Geometry/Topology Seminar

Ruxandra Moraru
Waterloo
Co-Higgs bundles and holomorphic Poisson structures
Abstract: Co-Higgs bundles on a complex manifold $M$ are given by pairs $(E,\phi)$ consisting of a holomorphic vector bundle $E$ on $M$ together with a Higgs field $\phi \in H^0(M,\rm{End}(E) \otimes TM)$ such that $\phi \wedge \phi = 0$. They correspond to generalized holomorphic bundles on complex manifolds.
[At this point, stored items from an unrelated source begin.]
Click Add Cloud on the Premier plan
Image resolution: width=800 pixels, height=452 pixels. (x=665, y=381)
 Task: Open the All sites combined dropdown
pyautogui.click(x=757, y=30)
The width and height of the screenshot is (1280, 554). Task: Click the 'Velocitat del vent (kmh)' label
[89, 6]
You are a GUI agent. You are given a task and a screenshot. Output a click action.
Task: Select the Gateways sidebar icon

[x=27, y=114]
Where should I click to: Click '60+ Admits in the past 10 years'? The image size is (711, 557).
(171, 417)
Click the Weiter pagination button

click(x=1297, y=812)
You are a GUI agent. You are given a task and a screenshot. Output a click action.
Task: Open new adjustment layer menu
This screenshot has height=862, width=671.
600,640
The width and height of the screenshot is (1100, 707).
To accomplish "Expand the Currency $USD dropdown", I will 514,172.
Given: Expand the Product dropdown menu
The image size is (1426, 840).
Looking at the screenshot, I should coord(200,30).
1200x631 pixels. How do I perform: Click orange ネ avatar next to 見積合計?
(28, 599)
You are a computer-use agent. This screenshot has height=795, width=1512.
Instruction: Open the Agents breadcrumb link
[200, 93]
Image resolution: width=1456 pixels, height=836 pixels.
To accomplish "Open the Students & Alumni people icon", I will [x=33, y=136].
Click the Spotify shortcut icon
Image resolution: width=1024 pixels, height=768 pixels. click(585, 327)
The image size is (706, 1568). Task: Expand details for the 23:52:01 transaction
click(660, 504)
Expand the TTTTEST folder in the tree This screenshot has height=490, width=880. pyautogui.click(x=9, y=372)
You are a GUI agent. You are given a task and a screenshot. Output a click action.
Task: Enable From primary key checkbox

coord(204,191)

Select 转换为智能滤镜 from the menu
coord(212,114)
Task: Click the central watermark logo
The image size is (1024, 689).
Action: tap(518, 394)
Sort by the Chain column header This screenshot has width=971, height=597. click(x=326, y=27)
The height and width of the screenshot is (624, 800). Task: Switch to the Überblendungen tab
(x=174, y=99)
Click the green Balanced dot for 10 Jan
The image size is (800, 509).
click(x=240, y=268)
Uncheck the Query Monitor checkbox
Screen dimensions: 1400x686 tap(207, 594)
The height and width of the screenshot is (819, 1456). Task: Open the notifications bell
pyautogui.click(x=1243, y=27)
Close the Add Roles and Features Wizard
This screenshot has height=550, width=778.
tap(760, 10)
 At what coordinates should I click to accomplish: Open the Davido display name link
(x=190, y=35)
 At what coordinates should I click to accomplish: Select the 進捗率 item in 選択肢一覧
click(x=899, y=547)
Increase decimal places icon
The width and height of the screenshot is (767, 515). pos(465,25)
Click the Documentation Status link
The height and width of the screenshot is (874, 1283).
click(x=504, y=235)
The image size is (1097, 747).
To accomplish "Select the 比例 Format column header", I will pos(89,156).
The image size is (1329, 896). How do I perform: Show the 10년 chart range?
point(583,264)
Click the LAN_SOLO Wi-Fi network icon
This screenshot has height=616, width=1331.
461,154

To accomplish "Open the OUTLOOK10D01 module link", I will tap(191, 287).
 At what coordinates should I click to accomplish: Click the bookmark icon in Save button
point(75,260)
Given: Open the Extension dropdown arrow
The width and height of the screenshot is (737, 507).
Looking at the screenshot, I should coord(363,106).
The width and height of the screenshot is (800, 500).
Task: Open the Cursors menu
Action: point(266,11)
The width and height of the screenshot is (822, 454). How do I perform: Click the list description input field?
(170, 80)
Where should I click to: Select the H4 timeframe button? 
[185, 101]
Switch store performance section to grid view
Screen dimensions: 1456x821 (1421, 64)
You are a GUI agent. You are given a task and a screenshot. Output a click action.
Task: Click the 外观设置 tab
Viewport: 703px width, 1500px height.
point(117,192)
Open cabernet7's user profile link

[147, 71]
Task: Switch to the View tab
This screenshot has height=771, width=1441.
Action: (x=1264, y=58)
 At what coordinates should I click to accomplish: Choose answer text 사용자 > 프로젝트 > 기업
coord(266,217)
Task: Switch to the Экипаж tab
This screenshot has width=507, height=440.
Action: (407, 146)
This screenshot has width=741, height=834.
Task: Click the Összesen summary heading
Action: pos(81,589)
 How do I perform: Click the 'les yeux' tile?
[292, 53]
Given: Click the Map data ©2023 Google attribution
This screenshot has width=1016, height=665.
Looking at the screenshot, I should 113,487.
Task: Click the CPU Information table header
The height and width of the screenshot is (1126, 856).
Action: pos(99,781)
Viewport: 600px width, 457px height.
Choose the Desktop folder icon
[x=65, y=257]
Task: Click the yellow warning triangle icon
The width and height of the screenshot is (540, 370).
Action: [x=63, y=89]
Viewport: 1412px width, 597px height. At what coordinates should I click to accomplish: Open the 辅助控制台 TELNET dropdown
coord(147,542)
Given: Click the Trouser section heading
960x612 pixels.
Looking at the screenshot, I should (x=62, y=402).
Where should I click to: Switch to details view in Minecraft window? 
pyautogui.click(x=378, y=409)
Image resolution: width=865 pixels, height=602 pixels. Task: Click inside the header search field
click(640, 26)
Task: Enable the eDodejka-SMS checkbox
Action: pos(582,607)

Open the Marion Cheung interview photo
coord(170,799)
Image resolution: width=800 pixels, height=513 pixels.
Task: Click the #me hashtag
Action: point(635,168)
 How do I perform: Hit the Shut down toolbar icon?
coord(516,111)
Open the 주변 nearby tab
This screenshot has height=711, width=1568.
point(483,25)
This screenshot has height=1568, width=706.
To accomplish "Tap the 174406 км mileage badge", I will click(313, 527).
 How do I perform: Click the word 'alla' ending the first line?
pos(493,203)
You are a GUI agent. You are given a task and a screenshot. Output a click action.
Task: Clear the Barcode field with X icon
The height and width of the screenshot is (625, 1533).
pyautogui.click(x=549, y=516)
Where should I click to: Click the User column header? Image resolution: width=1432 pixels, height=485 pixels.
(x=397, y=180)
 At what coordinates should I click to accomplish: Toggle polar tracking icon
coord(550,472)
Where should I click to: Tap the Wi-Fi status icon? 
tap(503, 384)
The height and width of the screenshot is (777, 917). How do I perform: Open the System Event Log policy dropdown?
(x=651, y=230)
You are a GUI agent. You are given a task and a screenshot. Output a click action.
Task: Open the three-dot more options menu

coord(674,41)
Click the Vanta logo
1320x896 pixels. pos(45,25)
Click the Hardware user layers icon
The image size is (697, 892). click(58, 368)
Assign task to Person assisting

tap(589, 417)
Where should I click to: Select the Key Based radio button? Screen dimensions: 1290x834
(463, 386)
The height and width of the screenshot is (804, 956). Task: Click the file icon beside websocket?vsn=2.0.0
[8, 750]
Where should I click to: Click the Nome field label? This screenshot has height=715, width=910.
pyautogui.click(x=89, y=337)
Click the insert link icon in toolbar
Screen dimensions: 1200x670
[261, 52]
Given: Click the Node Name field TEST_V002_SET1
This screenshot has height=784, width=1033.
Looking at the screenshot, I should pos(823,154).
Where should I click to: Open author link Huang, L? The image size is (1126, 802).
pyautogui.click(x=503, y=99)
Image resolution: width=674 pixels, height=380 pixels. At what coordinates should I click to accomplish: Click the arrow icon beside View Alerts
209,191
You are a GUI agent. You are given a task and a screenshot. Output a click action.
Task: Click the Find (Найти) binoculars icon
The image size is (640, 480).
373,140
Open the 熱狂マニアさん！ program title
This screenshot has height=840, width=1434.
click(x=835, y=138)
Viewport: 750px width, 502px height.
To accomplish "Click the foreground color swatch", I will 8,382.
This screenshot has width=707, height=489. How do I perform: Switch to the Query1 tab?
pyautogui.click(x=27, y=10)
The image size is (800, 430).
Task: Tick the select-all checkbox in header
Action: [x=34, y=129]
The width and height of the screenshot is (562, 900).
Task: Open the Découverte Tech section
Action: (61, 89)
They also give rise to a special class of holomorphic Poisson structures on the projective bundles $\mathbb{P}(E)$. Co-Higgs bundles were first studied by S. Rayan on Riemann surfaces and $\mathbb{CP}^2$. M. Matviichuk has more recently found necessary conditions on the Higgs fields $\phi$ for the corresponding holomorphic Poisson structures on $\mathbb{P}(E)$ to be integrable. In this talk, we consider co-Higgs bundles on compact holomorphic Poisson surfaces. We describe some of their moduli and discuss how the properties of the Higgs fields reflect those of corresponding holomorphic Poisson structures. This is joint work with Eric Boulter and Brady Ali Medina.
There will be a seminar lunch at 1 p.m. - please email schapos@uic.edu if you'd like to join.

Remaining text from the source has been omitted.